Readonly locals are great when you are refactoring. I often change complex code by applying a series of very simple code transformations that I know preserve semantics. Sometimes the transformation is only valid if I can prove that no one changed a given variable. To do that, I have to find all the references to it and verify them one by one, visually, with a high risk of human error.
With readonly locals, that whole process is replaced by just checking that the readonly keyword was used at the declaration. If it was, we’re instantly done, if it wasn’t, just add it and check that no compile errors appear. End result: get things done faster and with less human errors.

Reply ↓
- Sahuagin on October 23, 2015 at 9:04 am said:
  
  just fyi, while it’s not exactly readonly locals, resharper does have the ability to color muted locals differently than non-muted ones. for example in my dark theme in VS2013, I have non-muted ones as a dull grey, and muted ones as bright white. as soon as I give a variable a second value, it goes from grey to white and I instantly see that it has become a muted variable. (note 100% sure “muted” is a word, but it seems to fit better than “mutable” here since both types are technically “mutable”.)
  
  Reply ↓
  - pete.d on October 23, 2015 at 9:29 am said:
    
    “Mutable” is derived from the regular verb “mutate”. So one can just use “mutated” as an adjective to describe a variable that has been modified. I would recommend that word, rather than “muted”.
    
    I would advise against using the term “muted”, as that’s a completely different English word, meaning something completely different (i.e. “silent; reduced volume or intensity”).
    
    Reply ↓
  - Eldc on October 24, 2015 at 3:39 pm said:
    
    Interesting… I generally avoid VS extensions because VS is already slow and buggy enough without them, so I haven’t tried using Resharper since a while ago. I should take a fresh look at what it does now.
    
    Reply ↓
gregsdennis on October 22, 2015 at 10:16 am said:

I wonder what all of this compiler inference does to the language. I mean, we have a lot of inference in C# already, and we deal with it. We learn to read it and understand what it means. But how far can we take this before the code really becomes unreadable?
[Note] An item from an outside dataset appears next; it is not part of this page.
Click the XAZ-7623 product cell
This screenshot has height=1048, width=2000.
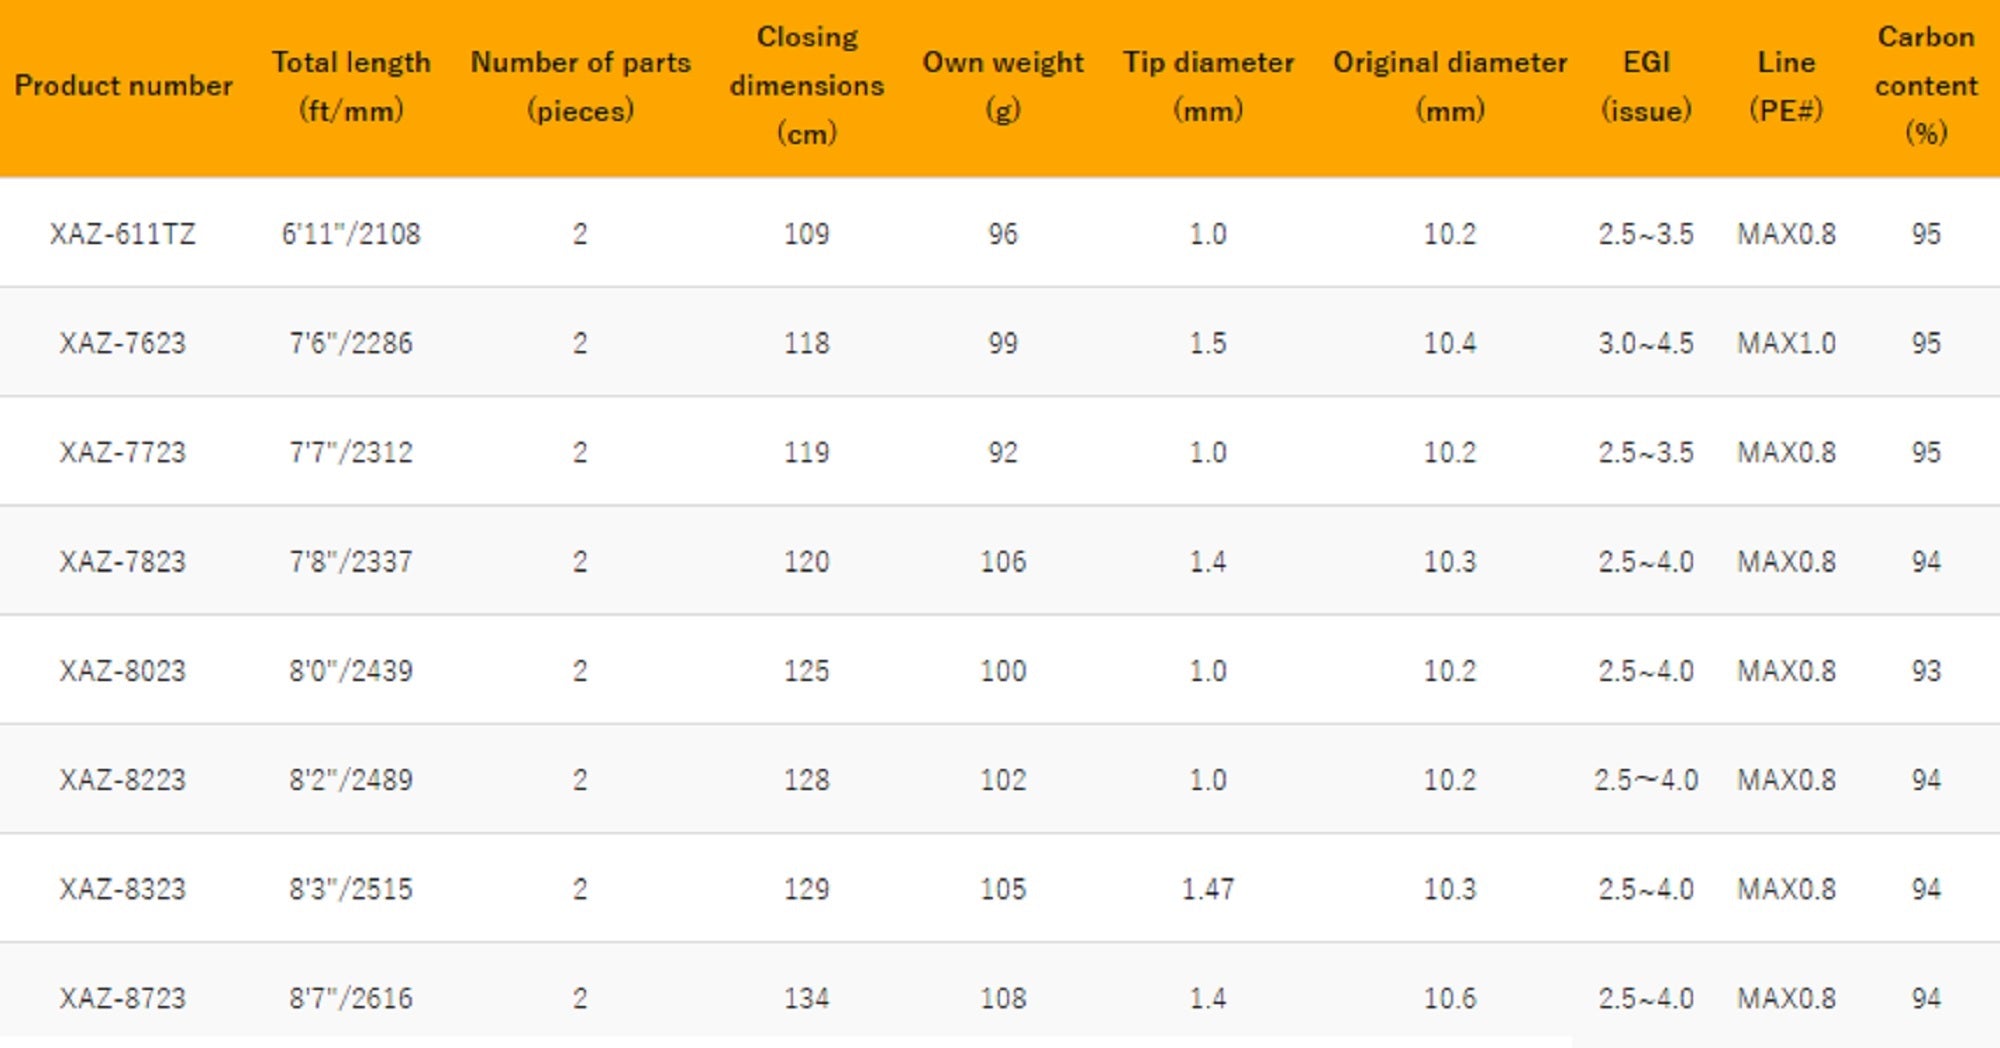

One argument against it becoming too much is that the compiler has to understand it, so there are specific rules. But I still fear that C# is becoming too much of an abstract, “this really means that is going on” type of language.

I like some explicivity in my code. It goes back to the idea that code should be self-documenting (to a degree).

Reply ↓
doctorloser on October 22, 2015 at 2:20 pm said:

To go sideways on this issue, and considering that C# as of 5.0 is about as close to being a feature-complete language as one can imagine, can I ask the following question?
At what point in the evolution of a computer language do we start to talk about “syntactic sugar?”
To me, a language construct that saves me from casting to (Dog) in the very, very few cases that I need to cast to (Dog) is essentially a complete waste of time and space.
On yet another tangent, I suspect that the pattern-matching proposed for C# 7.0 (disclaimer: I have no idea how this is proposed to be implemented) might very well eliminate the few use cases where the is/as/cast tergiversations might help.
This is a fun discussion, however. Kudos to all contributors.

Reply ↓
John Payson on October 22, 2015 at 2:51 pm said:

In C# it is possible for a procedure to have an alias for a variable in its caller, via a byref parameter. It’s also possible for a method with byref parameter to have a different view of that parameter’s type than the caller had of the passed-in variable. For example, one could have a static method CallDispose<T&gt(ref T it) where T:IDisposable which calls `IDisposable.Dispose` on T even if implements that method explicitly and doesn’t expose it via its own type.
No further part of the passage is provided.